We leave the results in God's hands."
He had had some interaction with the Muslims near by. "It's hard
to speak to them, because they go off in a programmed reaction";
but it had been easier talking to a Muslim from Russia, he
said.
Most of the members of Team Islam were young, some of them,
perhaps, on their school holidays. The young man I spoke to was
very keen to emphasise the rationality of his faith.
Muhammad split the moon in two, he explained. Science had
provided evidence of this. He had a book in his rucksack ("I would
give it to you . . . but it's worth £15") about how science and the
Qur'an are compatible. Undeterred to hear that I was a Christian,
he suggested that it was important not to pray through Jesus, and
advised me to ask God to guide me. Hellfire was the destination
for those who rejected the message.
For Anjem Choudary, another member of Team Islam, there was a
political point to be made. Although he was there to "propagate
Islam" ("the invitation to Islam is an obligation on every
Muslim"), the Olympics, he suggested, were about "the promotion of
division, nationalism, alcohol, and drugs". There were "tyrants
coming here" - Russia and the United States, for example.

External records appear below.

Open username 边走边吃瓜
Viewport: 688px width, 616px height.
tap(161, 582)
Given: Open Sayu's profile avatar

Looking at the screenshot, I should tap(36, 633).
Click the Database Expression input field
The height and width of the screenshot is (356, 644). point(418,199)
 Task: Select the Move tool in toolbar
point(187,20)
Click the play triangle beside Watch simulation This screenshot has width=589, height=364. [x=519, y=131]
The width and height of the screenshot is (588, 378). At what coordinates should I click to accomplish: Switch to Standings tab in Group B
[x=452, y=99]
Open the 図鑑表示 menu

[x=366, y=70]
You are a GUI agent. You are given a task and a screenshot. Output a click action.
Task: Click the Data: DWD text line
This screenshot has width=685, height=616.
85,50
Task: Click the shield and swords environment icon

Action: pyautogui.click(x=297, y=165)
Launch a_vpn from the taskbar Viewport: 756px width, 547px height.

And those
who looked on Britain as a "peaceful host" needed to know what
Muslims here thought about foreign policy and British actions
in Afghanistan and Iraq.
A few feet away, Solomon Nagalla, of Stratford Zion Christian
Fellowship, was giving out leaflets ("Why did Jesus Christ come to
the world?"). "This is a way to reach different nationalities of
people, to share the peace that changes their heart . . . peace,
joy, happiness," he said.
Music made a difference, he suggested, on the basis of his
experience of street evangelism in other areas. "Singing gospel
songs sometimes really encourages people."
Meanwhile, a man in a cagoule was strolling around with a sign:
"You shall not murder, commit adultery, steal, bear false witness,
but you shall honour your father and your mother and love your
neighbour as yourself," read one side. "Jesus said 'I am the way
the truth and the life'" proclaimed the other.
When I left, he was still quietly parading up and down, pulling
up his hood when it started to rain through the sunshine.